Breaking Our Own System on Purpose: Mocks, Chaos, and Fuzz

There's a particular flavour of dread that comes with being on the other end of someone else's outage.

You're sitting at your desk, sipping coffee, watching the dashboards. Everything is green. And then one of your vendors - some upstream system you don't own and can't fix - decides today is the day they're going to return a 200 OK with the body <html>504 Gateway Timeout</html>. Or worse: they just hold the connection open for 90 seconds and then quietly drop it. Or, our personal favourite, they return a perfectly valid JSON response with a field that used to be a string and is now an integer because someone shipped a "small refactor" on a Friday.

We integrate with dozens of external vendors. Gift card suppliers. Mobile top-up providers. eSIM aggregators. Each one with their own API quirks, their own definition of "uptime," and their own preferred way of breaking. On any given day, at least one of them is having a bad time. The trick is making sure their bad day doesn't become ours - or yours.

This is the story of how we test that. It's a love letter to three of our favourite tools: mocks, chaos, and fuzz. Like the rest of our stack, they're boring in the best possible way.

The Problem: We Don't Own the Other End

Most engineering testing advice assumes you control both sides of the wire. Write a unit test, mock the database, assert the function returns the right thing. Easy.

Now imagine your "database" is a third-party REST API in another country, owned by another company, with a documentation page last updated in 2022 and a support inbox that responds in 4-7 business days. Imagine you have forty of those, each with their own auth scheme, their own retry semantics, and their own opinions about what HTTP status codes mean.

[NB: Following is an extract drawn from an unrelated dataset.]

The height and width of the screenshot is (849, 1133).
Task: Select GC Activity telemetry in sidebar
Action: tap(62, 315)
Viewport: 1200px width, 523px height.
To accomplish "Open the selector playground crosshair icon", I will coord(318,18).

You can't pin them. You can't replay them. You can't even trust them. The contract is a moving target, and the only feedback loop is real money flowing through real customer orders.

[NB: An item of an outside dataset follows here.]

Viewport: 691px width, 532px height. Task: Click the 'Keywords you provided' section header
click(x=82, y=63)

We needed a way to test the system as if every vendor was actively trying to ruin our day. Not because we think they are - they're lovely people, mostly - but because assuming good behaviour is how you wake up to a Slack alert at 4 AM.

Layer One: Mocks That Actually Look Like the Real Thing

The first instinct when testing external integrations is to mock them. The second instinct is to do it badly. We've made every mistake here.

We started with the classic: a Go interface that wraps the vendor client, plus a fake implementation in tests that returns hardcoded responses. It worked. For about three days. Then we hit the predictable wall - our tests passed beautifully, our mocks returned exactly what we told them to, and production failed the moment a vendor returned a response shape our mock never imagined.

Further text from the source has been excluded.